_Page extract_
======

Life-Threating Infection for Cats – Pyometra

My little Jolie kitty had emergency surgery.. I thought I was going to lose her, she was not spayed, I figured she was an indoor cat, never tried to get out, so why be mean and get her guts yanked/cut out right?

Jolie after surgery.

Well wrong.. actually, there is an infection female cats can get if they are not spayed… I almost lost kitty…The following is the infection my cat had and the symptoms.. if you have a female cat, please even though its rare.. consider the cheaper prevention to emergency surgery and spend 50 bucks and spade your kitty, instead of $400 for surgery and the chance you might lose your cat!

***kinda gross.. but good information

Pyometra is the medical term used to describe an infected uterus. This infection can be open (draining pus from the vagina) or closed (pus is contained in the uterus by a closed cervix).

Pyometra can be a life threatening infection and may even need emergency surgery. A closed pyometra is more of an emergency than an open pyometra, since there is no drainage of pus in a closed pyometra. If left untreated, cats become very ill and some may not survive.

With early treatment, about 90 percent of affected cats recover. Since pyometra is an infection of the uterus, all unspayed cats are susceptible.

Pyometra is uncommon in cats from September to December, when their heat cycles are at rest.

======

_Dataset extract_
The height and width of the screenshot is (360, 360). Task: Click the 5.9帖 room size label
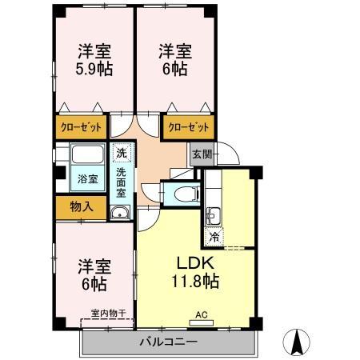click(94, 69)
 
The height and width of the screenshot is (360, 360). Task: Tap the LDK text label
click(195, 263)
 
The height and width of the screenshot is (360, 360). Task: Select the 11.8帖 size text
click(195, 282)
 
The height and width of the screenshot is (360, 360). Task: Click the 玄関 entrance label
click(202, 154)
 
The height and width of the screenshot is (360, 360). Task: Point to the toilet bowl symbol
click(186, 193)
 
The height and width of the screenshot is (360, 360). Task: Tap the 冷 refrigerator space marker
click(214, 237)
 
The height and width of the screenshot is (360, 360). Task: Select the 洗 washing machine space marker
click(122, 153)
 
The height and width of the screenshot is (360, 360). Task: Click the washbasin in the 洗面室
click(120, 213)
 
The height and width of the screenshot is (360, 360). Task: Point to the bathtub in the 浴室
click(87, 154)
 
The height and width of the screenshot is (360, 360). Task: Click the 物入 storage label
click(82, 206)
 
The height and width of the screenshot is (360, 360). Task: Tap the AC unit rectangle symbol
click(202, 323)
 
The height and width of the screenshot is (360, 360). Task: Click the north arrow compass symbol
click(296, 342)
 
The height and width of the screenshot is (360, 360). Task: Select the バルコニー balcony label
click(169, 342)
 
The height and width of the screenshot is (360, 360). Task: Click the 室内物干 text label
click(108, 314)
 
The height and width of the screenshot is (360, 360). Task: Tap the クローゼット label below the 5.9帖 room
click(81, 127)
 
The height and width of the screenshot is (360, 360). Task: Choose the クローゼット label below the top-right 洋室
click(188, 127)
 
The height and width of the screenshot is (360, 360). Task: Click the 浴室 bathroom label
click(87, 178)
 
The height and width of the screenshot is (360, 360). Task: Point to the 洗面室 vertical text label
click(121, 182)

======

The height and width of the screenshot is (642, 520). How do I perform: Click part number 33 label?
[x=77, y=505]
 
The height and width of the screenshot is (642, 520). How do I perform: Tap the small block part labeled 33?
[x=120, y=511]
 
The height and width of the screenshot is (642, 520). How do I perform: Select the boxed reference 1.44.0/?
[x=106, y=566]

======

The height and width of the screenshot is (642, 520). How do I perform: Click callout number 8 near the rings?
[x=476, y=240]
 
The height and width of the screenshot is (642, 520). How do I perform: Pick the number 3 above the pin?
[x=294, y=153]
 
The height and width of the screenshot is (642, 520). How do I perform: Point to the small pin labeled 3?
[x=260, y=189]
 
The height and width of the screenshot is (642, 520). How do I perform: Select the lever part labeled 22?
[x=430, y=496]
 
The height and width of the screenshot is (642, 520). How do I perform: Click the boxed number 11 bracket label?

======

_Required actions_
A. Write out the part of the pyometra post between "Well wrong.. actually, there" and "may not survive.", inclusive.
B. List every figure in the pyometra post that is stated as a sum of money or as a percentage.
Work only from the text about pyometra in cats.

_Replies_
A.
Well wrong.. actually, there is an infection female cats can get if they are not spayed… I almost lost kitty…The following is the infection my cat had and the symptoms.. if you have a female cat, please even though its rare.. consider the cheaper prevention to emergency surgery and spend 50 bucks and spade your kitty, instead of $400 for surgery and the chance you might lose your cat!

***kinda gross.. but good information

Pyometra is the medical term used to describe an infected uterus. This infection can be open (draining pus from the vagina) or closed (pus is contained in the uterus by a closed cervix).

Pyometra can be a life threatening infection and may even need emergency surgery. A closed pyometra is more of an emergency than an open pyometra, since there is no drainage of pus in a closed pyometra. If left untreated, cats become very ill and some may not survive.

B.
- 50 bucks
- $400
- 90 percent